Others traveling through the region might read the roadside sign dedicated to his memory. As one newspaper reported:
On its long, empty stretches, the James A. Rhodes Appalachian Highway gives drivers green vistas of southern Ohio’s rolling hills. This is not the green that planners had in mind.
The need for connecting roads was felt long before Governor Rhodes. H. R. Wylie, the owner of the pottery in Huntington, was very active in politics on the West Virginia side of the Ohio River. Mr. Wylie lobbied for support, invested a great deal of money to effect change and even entertained the idea of running for state office. Roads were essential for commerce – which as every school boy knows is good for the people.
In the mid-nineteenth century, railroads were built connecting large urban centers like Cincinnati and Pittsburg with track laid through towns and cities to haul coal to industries to the north – and clay to the potteries. In the state of Ohio, pottery owners joined together to bring the modern efficiency of the railroad to haul clay, coal and finished goods. By the turn of the century, Ohio was the capital of pottery production in the United States. Yet, the story diverges in the twentieth century. Southern Ohio lost many of the coal mines and potteries eventually becoming the poorest region in the state.
Now we have a highway that connects us to the world, the information superhighway. Negotiating this new highway is a challenge that has been at once perplexing, frustrating, amazing and rewarding. But the harder that I worked at understanding this new mode of communication, the more people responded. The internet is based on the exchange of information and ideas or put another way, it is an economy. Very quickly, the number of online orders increased until it became impossible to manage both the storefront and the online business. The store hours were cut back . . . tried hiring staff but weekend retail hours are unappealing.
My entire focus which was the history of the economics of pottery in Ohio was pushed off the desk as I tried to do the other things . . . but I could not let go of the great story that unfolded in front of my eyes. And I could not let go of the world that opened to my wonder – the world market. It is really a world that our ancestors could not have imagined . . .
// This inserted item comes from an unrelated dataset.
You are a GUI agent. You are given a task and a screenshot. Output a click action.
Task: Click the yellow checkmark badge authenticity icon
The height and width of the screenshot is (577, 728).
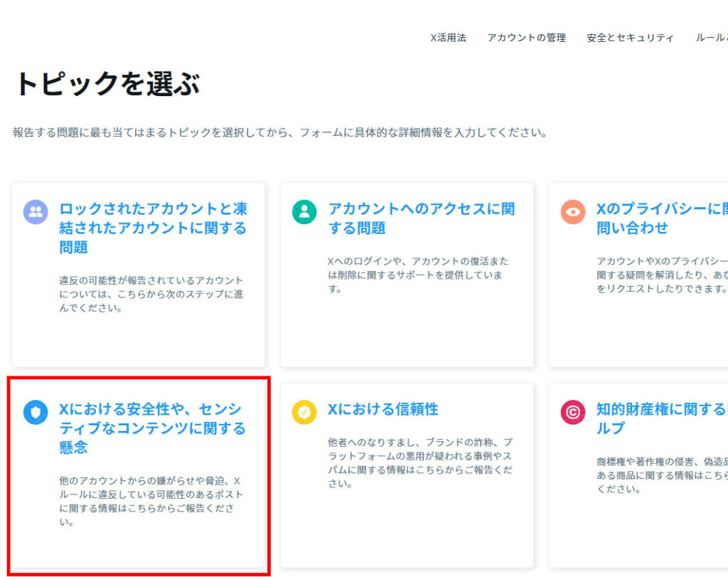[x=304, y=412]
Soon we were shipping to nearly every continent . . . coats to Russia, picnic baskets to Australia and pottery made in Ohio to every corner of the world. All this leads to the tough decision that I have made to move the place of business from Eclipse Company Town to the Barn near Amesville. It will take time to make everything ready . . . hopefully by Spring. And the new place is a lovely place to spend a day. I cannot wait to open the doors!